Приведённый отрывок:
►

Макдональд появился на сцене в самый подходящий момент. Французы были готовы оставить Рур, умерив требования в части репарационных выплат; немцы, со своей стороны, были готовы сделать серьезное предложение по этим выплатам. Временное урегулирование вопроса репараций согласно плану Дауэса и сопровождавшая его общая разрядка напряженности в отношениях Франции и Германии – заслуга в первую очередь Макдональда. Всеобщие выборы в Великобритании в декабре 1924 г. положили конец правлению лейбористов; но хотя Макдональд и отошел от руководства британской внешней политикой, он продолжал опосредованно на нее влиять. С британской точки зрения путь примирения был настолько заманчив, что ни одно правительство с него бы не сошло. Остин Чемберлен, консервативный преемник Макдональда на посту министра иностранных дел, считал преданность союзникам главной добродетелью (пусть и во искупление противоположных наклонностей своего отца); в своей сбивающей с толку манере он не прочь был вновь поднять вопрос о прямом союзе с Францией. Но британское общество – не только лейбористы, но и консерваторы – теперь решительно выступало против. Штреземан предложил другой выход: договор о мире между Францией и Германией, гарантированный Великобританией и Италией. Британцам идея пришлась по вкусу. Гарантии против неназванного «агрессора» предполагали в точности тот справедливый арбитраж, к которому до войны призывал Грей, а теперь Макдональд; при этом друзья Франции вроде Остина Чемберлена могли утешаться мыслью, что единственный вероятный агрессор тут – это Германия, а значит, англо-французский союз будет протащен исподтишка. Итальянцам, бедным родственникам послевоенной Европы, роль арбитра в конфликте Франции и Германии, ставившая Италию вровень с Великобританией, тоже очень нравилась. Зато французы были не в восторге. Несмотря на то что Рейнская область оставалась демилитаризованной, договор, гарантированный Британией и Италией, лишал Францию этой открытой настежь двери, через которую можно было угрожать Германии.

◄

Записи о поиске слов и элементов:
►

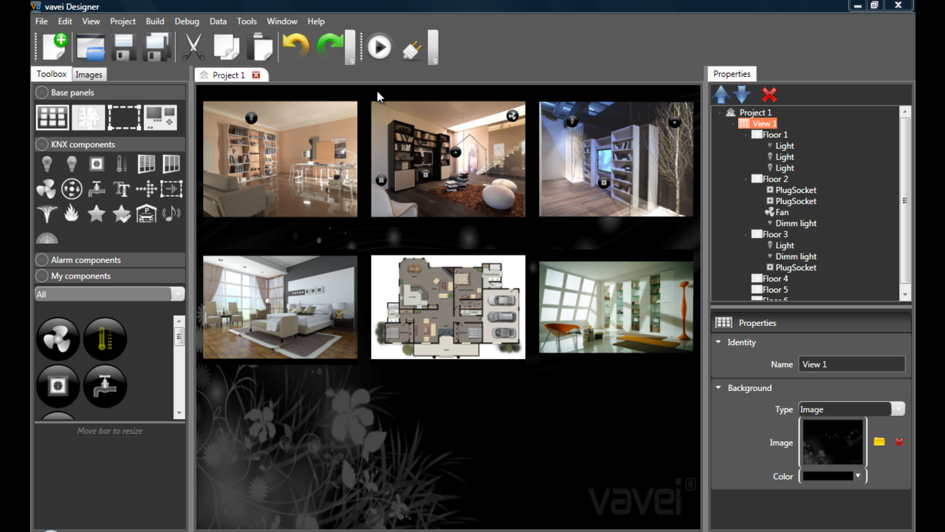Click the scissors Cut icon in toolbar
Screen dimensions: 945x532
[x=193, y=47]
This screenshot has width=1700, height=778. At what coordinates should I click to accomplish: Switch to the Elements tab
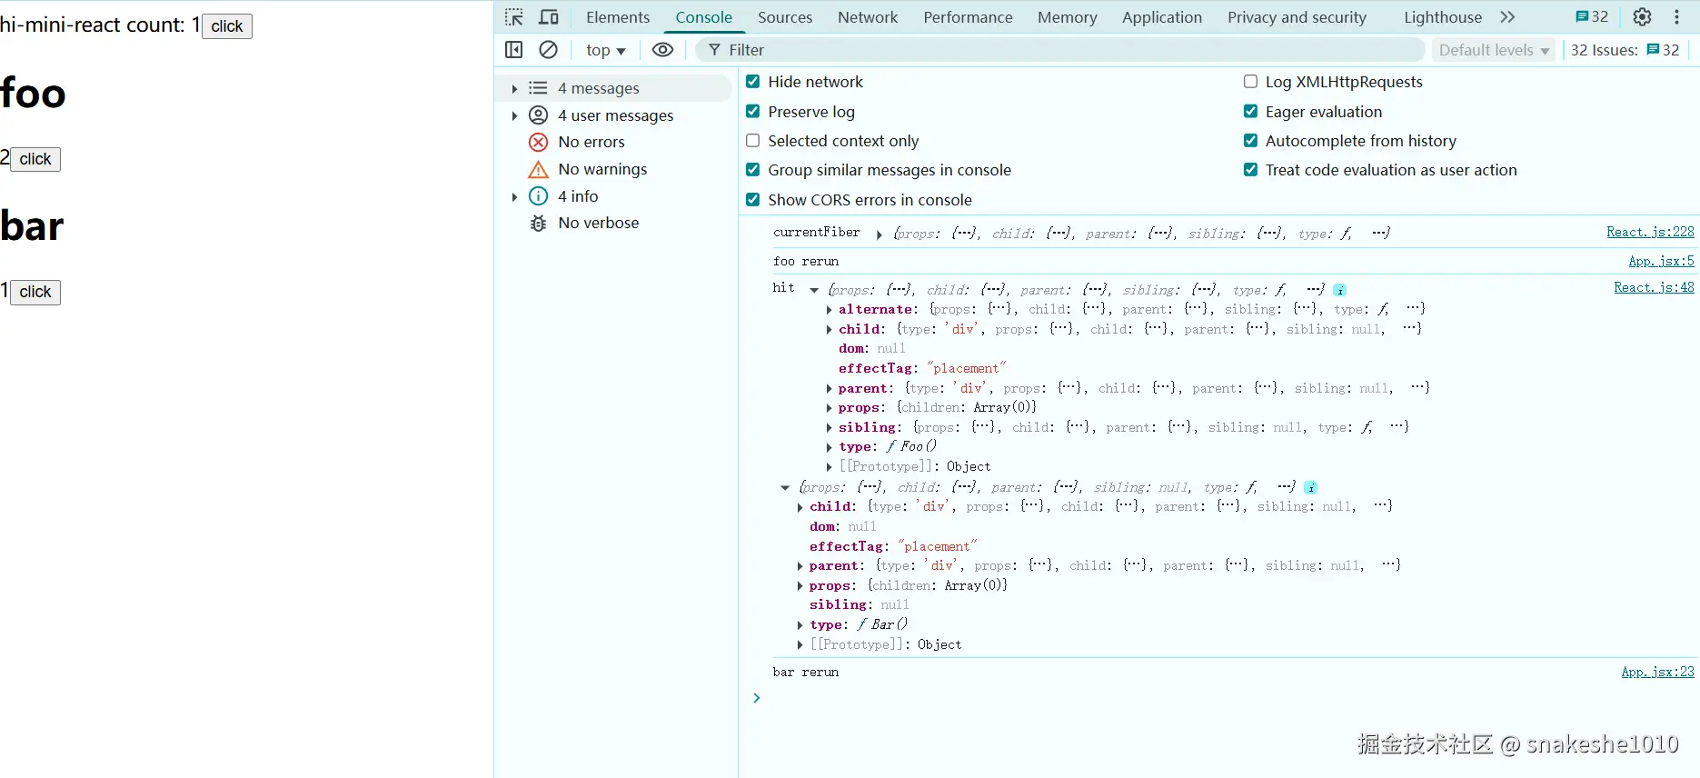click(x=618, y=17)
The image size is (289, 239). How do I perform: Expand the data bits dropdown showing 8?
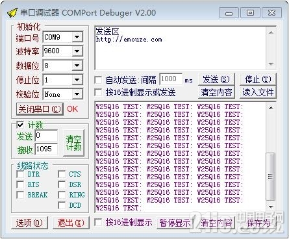tap(77, 66)
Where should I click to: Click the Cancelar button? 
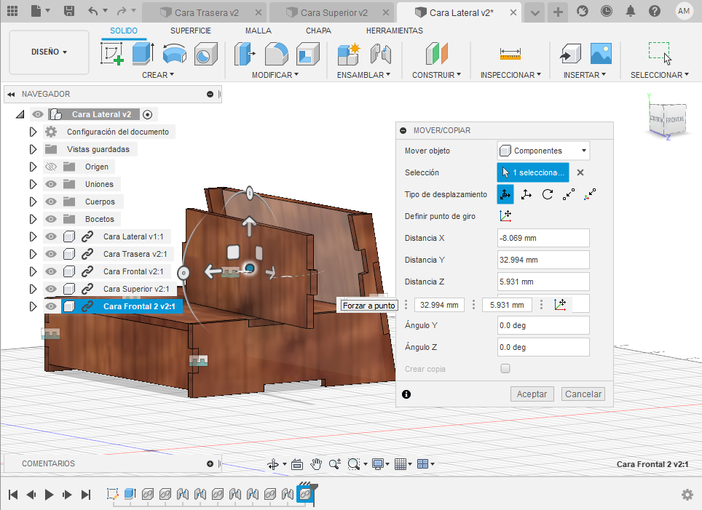[x=583, y=394]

◄

Задания:
A – Согласуются ли с отрывком о послевоенной Европе следующие утверждения: (i) выборы в Великобритании в декабре 1924 г. завершили правление лейбористов; (ii) британское общество поддерживало прямой союз с Францией; (iii) договор о мире между Францией и Германией предложил Штреземан? На каждое ответьте «да» или «нет» и приведите решающие слова текста дословно.
B – Какие страны, согласно отрывку о послевоенной Европе, должны были гарантировать договор о мире между Францией и Германией?

Ответы:
A –
(i) Да: «Всеобщие выборы в Великобритании в декабре 1924 г. положили конец правлению лейбористов».
(ii) Нет: «Но британское общество – не только лейбористы, но и консерваторы – теперь решительно выступало против».
(iii) Да: «Штреземан предложил другой выход: договор о мире между Францией и Германией».

B – Великобритания и Италия.